The governments of Massachusetts, Belgium and Hong Kong are game to try the Open Document Format for Office Applications. But in corporations from Honolulu to Los Angeles to Cincinnati, there’s scant usage and little planning for it.
The XML-based OpenDocument format is one of the technologies that could free IT managers to realistically consider alternatives to Microsoft Corp.’s dominant Office suite.
But Computerworld polls of IT managers suggest that Microsoft’s stranglehold on the office applications market isn’t in any imminent danger.
At last week’s Premier 100 IT Leaders Conference in Palm Desert, Calif., a whopping 88% of 210 respondents to an electronic poll indicated they either hadn’t considered an alternative to Office or had done so only casually.
Office’s proprietary binary formats have often forced companies to stick with the suite so they can open documents from their external business partners. Standard XML, if widely adopted, would alter the situation that has led to vendor lock-in.
But in an e-mail poll of more than 50 corporate IT managers, a majority of respondents said they have no plans to use ODF — though they do have plans to use Microsoft’s Office Open XML, the default format in the new Office 2007 suite.
When asked which format she favors, an IT director at a major automaker replied, “In theory, ODF, but pragmatism will drive us to Office Open XML.”
Staying the Course
The desktop plans at The Procter & Gamble Co., one of the bellwethers among large IT buyers, illustrate why ODF is struggling in the private sector. The Cincinnati-based consumer goods giant employs 140,000 people, and, because of its size, finds it difficult to make dramatic changes, said Filippo Passerini, P&G’s global services officer and CIO.
This year, P&G will roll out the time-tested Office 2003 across the company, not the new Office 2007. Although Passerini said that he remains open-minded about the potential of ODF, he noted that P&G will continue to use Office’s default formats for now.
“If in two, three, five years, there is a significant opportunity to do something different, we’ll see when the time comes,” Passerini said. “But we don’t have a strategy or firm plan in this area yet.”
P&G, like all companies, will ultimately have to make a decision about XML document formats. XML is the default format in Word, Excel and PowerPoint for the first time in the recently released version of Microsoft Office. Older Office versions can also be adapted to open and save files in Office 2007’s XML format through free add-on software known as a Compatibility Pack.
But XML is only part of the equation. Corporate IT shops must choose between Microsoft’s flavor, known as Office Open XML, and ODF, the ISO standard spawned by Microsoft rivals Sun Microsystems Inc. and IBM.
Microsoft is working to match ODF’s ISO status, recognizing that such approval can carry considerable weight with government and corporate users. The software maker took the unprecedented step of submitting Office Open XML to the ECMA International standards body and is now pursuing ISO standardization as well.

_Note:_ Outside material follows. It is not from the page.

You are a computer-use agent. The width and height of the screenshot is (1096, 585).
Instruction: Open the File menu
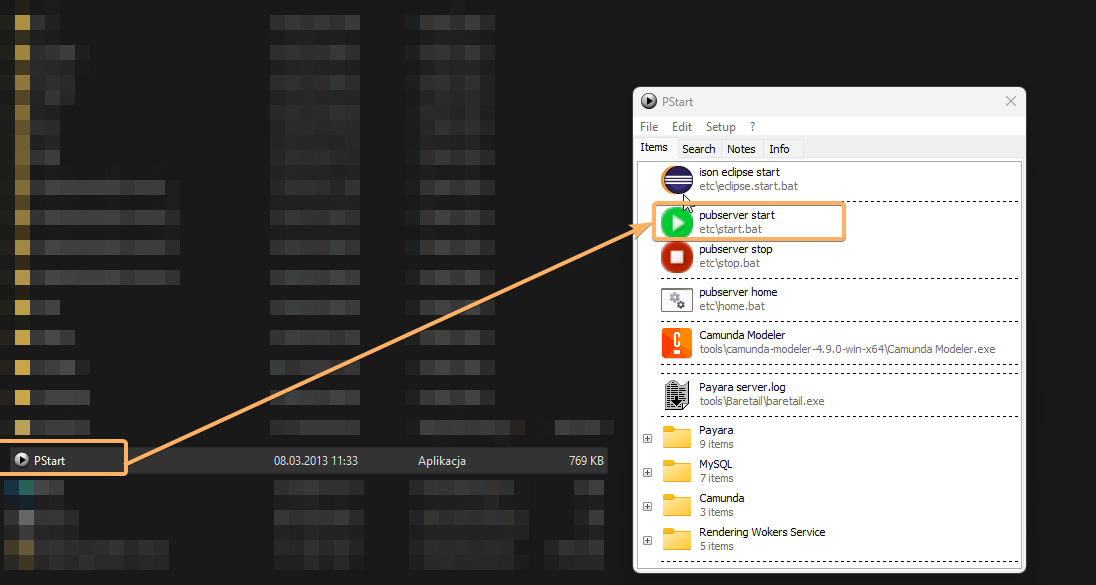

“We’ll probably pick one as the default, to use the most,” said Keith Glennan, chief technology officer at Northrop Grumman Corp. “But I suspect we will not be able to completely eliminate one format or the other unless the marketplace does that for us.”
For Northrop Grumman, settling on one standard may be tough, because its main customer base is in the government sector, where some interest in ODF is percolating.
IBM, Sun and other ODF proponents have focused on courting cash-strapped government bodies that must preserve public documents, in some cases for at least 100 years, and that increasingly frown on proprietary file formats that require specific applications to open them.
Seven national governments, four regional governments and more than 50 government agencies have signaled their intentions to adopt ODF, according to Marino Marcich, managing director of the year-old ODF Alliance.
“I don’t think there’s the level of awareness concerning ODF on the corporate side. We’re hoping to change that,” he said. “It wasn’t too long ago that WordPerfect was the ubiquitous format, and no one was predicting it would be supplanted.”
But even if ODF catches on in the government sector, that doesn’t mean alternatives to the Microsoft Office suite will. The government bodies that Marcich cited as “farthest along” in implementing their ODF plans — Massachusetts and Belgium — have both turned to plug-in software that will allow Office users to open and save files in ODF.
When Massachusetts made its controversial and pioneering decision to adopt ODF, the most prominent office application suites to support the format were OpenOffice.org, Sun’s StarOffice and IBM’s Workplace. So ODF was often perceived to be tied to a product decision. Microsoft blasted the state’s plan, but the firestorm died down with the emergence of ODF plug-ins for Microsoft Office.
Corporations, however, may not want the hassle of ODF plug-ins.
John Hinkle, CIO at Trans World Entertainment Corp. in Albany, N.Y., said that he has found non-Microsoft standards to be difficult to manage and support, “especially when plug-ins are required.”
Photo by Asa Mathat
Steve Ellis, an executive vice president and group manager in the wholesale services group at Wells Fargo & Co., said he simply has a hard time envisioning his company deploying a plug-in or moving off its Microsoft Office standard. “Office is the standard for most companies,” Ellis said. “It’s a people standard. It’s hard fighting a people standard vs. a technology standard. The people standard is going to win.”